__What is needed__.
Could you copy every line of the material below word for word, leaving out the pictures?

Start Given data

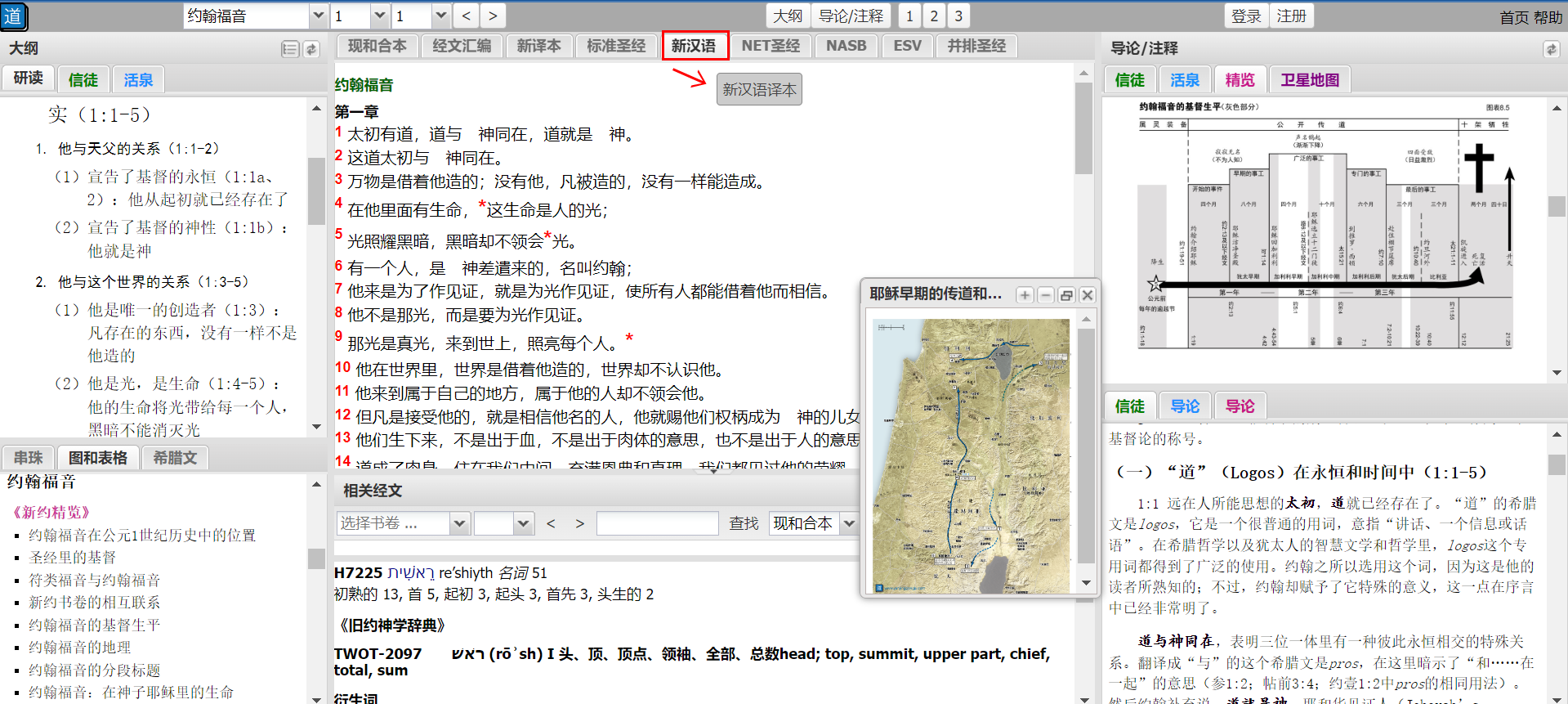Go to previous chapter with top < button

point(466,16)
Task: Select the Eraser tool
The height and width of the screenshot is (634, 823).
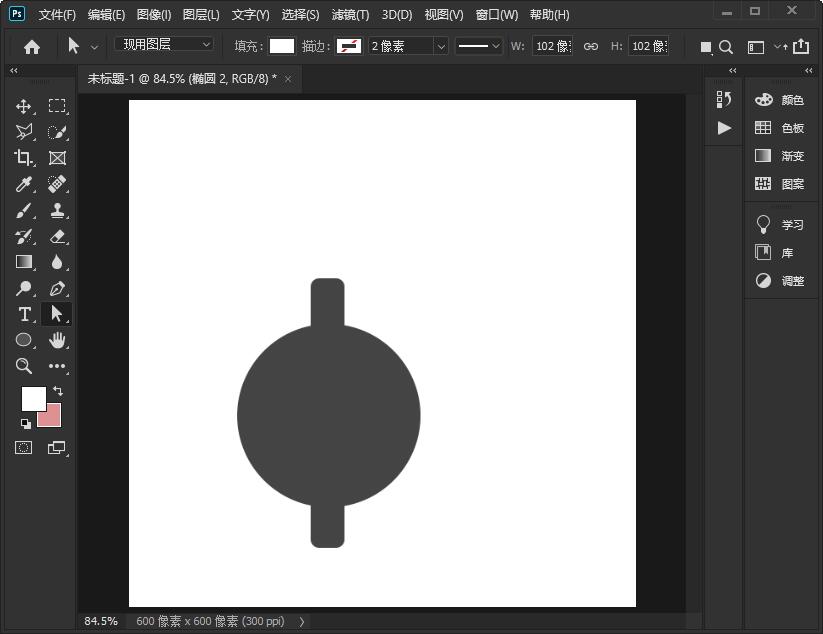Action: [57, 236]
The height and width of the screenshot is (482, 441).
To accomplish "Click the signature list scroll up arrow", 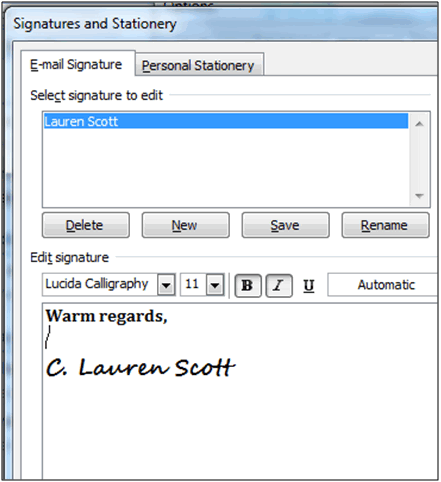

End Given data

__Answer to the task__.
Go to previous chapter with top < button

point(466,16)
Task: Select the Eraser tool
The height and width of the screenshot is (634, 823).
Action: [57, 236]
The height and width of the screenshot is (482, 441).
To accomplish "Click the signature list scroll up arrow", 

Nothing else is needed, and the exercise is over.